Though so notably kind, so deeply sympathetic, and at times so given to humor, when he was aroused he was terrible in his firmness, his resolution to win for the cause that was right, his stern rebuke for injustice, his merciless excoriation of falsehood and his relentless determination to see the truth prevail. False or careless witnesses dreaded his cross-examinations, and his opponents dreaded his effectiveness in handling a case before a jury.

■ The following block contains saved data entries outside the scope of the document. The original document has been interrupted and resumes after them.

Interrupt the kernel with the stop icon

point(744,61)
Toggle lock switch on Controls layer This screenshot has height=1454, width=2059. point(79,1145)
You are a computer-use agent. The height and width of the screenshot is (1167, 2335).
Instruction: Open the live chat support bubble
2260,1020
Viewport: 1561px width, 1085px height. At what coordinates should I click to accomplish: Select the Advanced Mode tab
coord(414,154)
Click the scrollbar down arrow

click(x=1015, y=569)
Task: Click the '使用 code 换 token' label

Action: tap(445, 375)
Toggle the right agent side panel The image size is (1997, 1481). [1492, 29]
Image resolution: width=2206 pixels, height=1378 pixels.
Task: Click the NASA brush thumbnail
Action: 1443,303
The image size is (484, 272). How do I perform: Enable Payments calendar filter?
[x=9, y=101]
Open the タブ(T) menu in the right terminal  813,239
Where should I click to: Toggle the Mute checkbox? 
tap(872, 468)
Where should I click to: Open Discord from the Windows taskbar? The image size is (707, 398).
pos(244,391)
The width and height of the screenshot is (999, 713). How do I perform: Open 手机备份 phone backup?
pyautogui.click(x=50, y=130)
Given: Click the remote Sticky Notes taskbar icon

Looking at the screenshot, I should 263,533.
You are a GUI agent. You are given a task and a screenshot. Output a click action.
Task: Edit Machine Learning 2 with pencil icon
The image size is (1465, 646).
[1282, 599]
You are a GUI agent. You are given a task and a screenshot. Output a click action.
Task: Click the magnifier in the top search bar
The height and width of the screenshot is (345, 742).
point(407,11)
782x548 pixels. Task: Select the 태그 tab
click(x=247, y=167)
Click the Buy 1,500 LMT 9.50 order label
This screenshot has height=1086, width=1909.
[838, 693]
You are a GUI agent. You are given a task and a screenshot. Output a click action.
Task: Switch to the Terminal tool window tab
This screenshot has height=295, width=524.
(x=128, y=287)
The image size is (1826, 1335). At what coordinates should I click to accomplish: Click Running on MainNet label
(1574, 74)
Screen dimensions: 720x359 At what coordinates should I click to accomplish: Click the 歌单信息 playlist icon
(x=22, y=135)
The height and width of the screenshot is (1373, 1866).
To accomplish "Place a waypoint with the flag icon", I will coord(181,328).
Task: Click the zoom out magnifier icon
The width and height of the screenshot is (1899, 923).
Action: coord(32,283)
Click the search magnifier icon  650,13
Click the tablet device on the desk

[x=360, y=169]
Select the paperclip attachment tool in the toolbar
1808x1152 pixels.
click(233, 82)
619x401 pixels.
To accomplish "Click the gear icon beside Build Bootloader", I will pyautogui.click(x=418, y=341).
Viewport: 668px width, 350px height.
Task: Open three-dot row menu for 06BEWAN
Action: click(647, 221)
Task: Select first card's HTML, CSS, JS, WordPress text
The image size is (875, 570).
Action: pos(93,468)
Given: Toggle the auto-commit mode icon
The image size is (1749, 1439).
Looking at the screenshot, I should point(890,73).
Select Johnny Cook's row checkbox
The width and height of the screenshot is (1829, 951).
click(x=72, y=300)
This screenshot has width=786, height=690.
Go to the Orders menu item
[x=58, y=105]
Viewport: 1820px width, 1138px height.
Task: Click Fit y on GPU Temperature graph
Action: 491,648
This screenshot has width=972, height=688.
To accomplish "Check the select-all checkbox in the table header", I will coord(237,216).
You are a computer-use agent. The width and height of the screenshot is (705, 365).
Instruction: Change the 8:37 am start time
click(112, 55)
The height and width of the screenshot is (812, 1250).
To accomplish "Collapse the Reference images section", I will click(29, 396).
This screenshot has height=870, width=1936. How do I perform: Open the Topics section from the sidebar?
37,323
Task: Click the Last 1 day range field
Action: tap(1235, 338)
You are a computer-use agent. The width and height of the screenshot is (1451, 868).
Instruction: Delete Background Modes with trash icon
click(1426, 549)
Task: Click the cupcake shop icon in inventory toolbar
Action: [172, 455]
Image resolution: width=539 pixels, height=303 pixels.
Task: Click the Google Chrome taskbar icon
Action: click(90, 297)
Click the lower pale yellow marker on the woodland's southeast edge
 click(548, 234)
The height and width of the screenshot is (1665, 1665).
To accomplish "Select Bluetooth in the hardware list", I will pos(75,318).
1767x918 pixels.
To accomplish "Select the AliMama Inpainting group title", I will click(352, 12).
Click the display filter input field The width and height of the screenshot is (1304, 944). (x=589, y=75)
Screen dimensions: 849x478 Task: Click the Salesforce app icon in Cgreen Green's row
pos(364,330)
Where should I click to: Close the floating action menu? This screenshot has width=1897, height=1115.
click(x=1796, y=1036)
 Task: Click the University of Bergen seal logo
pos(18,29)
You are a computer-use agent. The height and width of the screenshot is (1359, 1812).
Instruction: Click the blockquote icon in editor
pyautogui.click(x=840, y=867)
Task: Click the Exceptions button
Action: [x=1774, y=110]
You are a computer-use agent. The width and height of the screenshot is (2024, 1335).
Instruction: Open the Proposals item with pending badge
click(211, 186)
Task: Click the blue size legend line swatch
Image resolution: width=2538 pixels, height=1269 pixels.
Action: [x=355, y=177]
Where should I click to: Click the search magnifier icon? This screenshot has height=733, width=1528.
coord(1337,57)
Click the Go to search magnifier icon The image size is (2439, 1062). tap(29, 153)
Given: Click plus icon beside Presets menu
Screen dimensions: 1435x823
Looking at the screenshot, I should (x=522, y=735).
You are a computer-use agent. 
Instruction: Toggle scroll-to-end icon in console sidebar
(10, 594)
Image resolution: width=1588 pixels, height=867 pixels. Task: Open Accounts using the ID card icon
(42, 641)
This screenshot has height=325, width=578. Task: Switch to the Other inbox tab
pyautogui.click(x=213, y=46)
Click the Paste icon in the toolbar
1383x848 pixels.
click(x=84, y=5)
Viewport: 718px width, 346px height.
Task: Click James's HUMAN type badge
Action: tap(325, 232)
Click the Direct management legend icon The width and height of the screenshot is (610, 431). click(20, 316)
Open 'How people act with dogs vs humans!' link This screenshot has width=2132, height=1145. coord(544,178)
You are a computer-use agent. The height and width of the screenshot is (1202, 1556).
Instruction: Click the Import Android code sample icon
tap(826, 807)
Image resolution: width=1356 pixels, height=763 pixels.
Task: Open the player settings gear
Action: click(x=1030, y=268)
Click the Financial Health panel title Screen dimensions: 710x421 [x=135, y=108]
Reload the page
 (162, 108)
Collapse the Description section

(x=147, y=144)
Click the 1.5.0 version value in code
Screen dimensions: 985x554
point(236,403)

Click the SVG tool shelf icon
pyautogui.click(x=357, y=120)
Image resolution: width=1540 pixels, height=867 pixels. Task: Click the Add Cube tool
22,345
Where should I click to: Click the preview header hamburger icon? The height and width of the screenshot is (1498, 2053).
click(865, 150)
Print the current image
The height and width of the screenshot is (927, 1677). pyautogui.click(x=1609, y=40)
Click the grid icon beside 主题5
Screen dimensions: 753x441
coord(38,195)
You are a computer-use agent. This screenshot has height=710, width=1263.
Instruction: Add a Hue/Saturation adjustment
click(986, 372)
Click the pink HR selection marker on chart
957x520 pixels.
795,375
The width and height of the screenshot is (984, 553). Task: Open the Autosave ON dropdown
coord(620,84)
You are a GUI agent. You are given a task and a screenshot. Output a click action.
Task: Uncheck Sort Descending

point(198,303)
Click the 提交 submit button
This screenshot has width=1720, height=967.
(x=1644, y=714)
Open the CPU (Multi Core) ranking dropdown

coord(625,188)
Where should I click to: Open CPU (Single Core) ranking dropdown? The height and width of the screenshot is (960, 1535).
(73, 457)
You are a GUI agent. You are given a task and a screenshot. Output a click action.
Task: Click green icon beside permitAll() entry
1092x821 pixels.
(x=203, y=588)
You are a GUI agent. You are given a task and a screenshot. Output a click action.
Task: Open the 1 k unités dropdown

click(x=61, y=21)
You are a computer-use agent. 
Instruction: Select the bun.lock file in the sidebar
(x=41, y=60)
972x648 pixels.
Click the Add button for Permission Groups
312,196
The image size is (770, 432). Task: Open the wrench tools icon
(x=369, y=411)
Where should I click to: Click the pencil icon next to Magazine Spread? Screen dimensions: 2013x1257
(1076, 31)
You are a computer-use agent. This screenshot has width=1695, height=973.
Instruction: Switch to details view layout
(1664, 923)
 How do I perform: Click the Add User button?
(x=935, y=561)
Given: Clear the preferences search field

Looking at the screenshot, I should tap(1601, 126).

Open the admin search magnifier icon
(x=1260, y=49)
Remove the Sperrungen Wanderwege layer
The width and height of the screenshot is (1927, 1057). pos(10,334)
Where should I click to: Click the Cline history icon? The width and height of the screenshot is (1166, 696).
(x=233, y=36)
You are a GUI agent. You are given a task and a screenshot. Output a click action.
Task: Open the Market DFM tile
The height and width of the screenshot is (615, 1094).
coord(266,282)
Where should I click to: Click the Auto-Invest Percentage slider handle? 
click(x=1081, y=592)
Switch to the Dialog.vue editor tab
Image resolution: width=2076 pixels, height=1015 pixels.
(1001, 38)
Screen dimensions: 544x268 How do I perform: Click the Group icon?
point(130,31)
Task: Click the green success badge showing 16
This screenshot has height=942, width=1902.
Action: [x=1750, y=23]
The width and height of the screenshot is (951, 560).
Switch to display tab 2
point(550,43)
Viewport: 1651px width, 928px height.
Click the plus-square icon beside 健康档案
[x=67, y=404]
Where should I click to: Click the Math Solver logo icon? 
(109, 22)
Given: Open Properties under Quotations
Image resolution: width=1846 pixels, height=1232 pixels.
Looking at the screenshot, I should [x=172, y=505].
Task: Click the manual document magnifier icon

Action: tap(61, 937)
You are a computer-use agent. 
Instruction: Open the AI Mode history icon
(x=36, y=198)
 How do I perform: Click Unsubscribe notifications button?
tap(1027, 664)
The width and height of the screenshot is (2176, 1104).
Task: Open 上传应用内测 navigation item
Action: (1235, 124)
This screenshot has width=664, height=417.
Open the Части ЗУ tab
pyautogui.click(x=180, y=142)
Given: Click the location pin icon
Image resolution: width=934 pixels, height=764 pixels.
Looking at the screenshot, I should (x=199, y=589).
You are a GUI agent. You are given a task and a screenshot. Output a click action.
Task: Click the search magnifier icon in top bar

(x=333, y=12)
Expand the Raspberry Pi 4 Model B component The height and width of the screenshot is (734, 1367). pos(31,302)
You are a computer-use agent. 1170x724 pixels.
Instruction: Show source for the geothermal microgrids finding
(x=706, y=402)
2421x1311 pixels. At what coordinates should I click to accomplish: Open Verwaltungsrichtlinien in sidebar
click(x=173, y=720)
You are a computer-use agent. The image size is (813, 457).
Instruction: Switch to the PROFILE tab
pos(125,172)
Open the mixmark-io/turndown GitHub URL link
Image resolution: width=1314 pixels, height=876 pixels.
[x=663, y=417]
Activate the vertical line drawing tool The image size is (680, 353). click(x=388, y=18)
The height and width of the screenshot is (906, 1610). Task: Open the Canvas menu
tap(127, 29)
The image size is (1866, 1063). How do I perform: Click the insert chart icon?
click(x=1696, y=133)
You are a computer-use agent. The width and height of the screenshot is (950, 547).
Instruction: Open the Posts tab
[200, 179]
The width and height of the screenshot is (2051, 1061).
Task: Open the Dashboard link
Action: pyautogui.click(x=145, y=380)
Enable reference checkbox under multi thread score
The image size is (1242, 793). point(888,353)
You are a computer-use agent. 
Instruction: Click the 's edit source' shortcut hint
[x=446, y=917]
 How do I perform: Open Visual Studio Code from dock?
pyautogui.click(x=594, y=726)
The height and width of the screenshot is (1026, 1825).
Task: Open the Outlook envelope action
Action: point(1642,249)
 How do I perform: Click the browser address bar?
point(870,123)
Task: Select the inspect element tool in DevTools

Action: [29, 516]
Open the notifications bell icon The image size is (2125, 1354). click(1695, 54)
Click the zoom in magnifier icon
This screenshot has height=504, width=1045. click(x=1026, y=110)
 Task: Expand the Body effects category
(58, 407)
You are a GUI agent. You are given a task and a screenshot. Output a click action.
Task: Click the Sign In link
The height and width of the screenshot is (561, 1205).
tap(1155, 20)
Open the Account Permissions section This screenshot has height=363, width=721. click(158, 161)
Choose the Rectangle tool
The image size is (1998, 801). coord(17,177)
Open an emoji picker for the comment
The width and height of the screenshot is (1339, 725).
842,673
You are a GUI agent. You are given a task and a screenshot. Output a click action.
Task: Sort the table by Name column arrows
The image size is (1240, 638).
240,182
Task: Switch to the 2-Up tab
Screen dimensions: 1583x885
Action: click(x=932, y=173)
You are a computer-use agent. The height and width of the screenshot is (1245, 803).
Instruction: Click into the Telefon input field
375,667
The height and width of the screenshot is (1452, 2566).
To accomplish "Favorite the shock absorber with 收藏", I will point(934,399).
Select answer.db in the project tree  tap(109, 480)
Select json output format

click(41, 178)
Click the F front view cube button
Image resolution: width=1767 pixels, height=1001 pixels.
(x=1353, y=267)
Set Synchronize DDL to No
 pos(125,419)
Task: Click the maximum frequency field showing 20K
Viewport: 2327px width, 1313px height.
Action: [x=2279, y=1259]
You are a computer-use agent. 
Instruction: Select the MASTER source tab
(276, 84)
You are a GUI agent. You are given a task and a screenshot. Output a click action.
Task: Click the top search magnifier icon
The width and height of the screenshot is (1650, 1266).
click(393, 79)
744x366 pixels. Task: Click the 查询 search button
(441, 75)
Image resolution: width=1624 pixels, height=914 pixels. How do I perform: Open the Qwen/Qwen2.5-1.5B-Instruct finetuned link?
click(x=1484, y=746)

Though he was called homely, there was a commanding dignity about his presence; his appearance inspired confidence; and when in the heat and pa.s.sion of forensic effort, his features lighted up with a strange and compelling beauty and attractiveness. He was never petty, never quibbled and never tried to gain an unfair advantage or even use an unworthy means of attaining a worthy end. Consequently courts and juries believed what he said. He was a poor lawyer when on the wrong side of the case, and would not take a bad case if he knew it. Upon one occasion, when, in the very midst of a trial, he discovered that his client had acted fraudulently, he left the courtroom and when the judge sent for him, he sent word back that he "had gone to wash his hands." He had too much human sympathy to be the most effective prosecutor unless there was a clear case of Justice on his side; and he was too sympathetic to make money-for his charges were so small that Herndon and the other lawyers and even the judge expostulated with him. Though his name appears in the Illinois Reports in one hundred and seventy-three cases,-a record giving him first rank among the lawyers of the state, his income was probably not much over two or three thousand a year. And he was engaged in some of the most important cases in the state, such as Illinois Central Railroad Company v. The County of McLean, in which he was retained by the railroad and successfully prevented the taxation of land ceded to the railroad by the State,-and then had to sue to recover his modest fee of five thousand, which was the largest he ever received. In the McCormick reaper patent litigation he was engaged with Edwin M. Stanton, who treated him with discourtesy in the Federal Court at Cincinnati, called him "that giraffe," and prevented him from delivering the argument which he had so carefully and solicitously prepared. Such an experience was, of course, very painful to his sensitive nature, and it shows how great he was that he could forgive the injury entirely as he did later when he appointed Stanton as his Secretary of War, despite the protest of friends who recalled it all to him.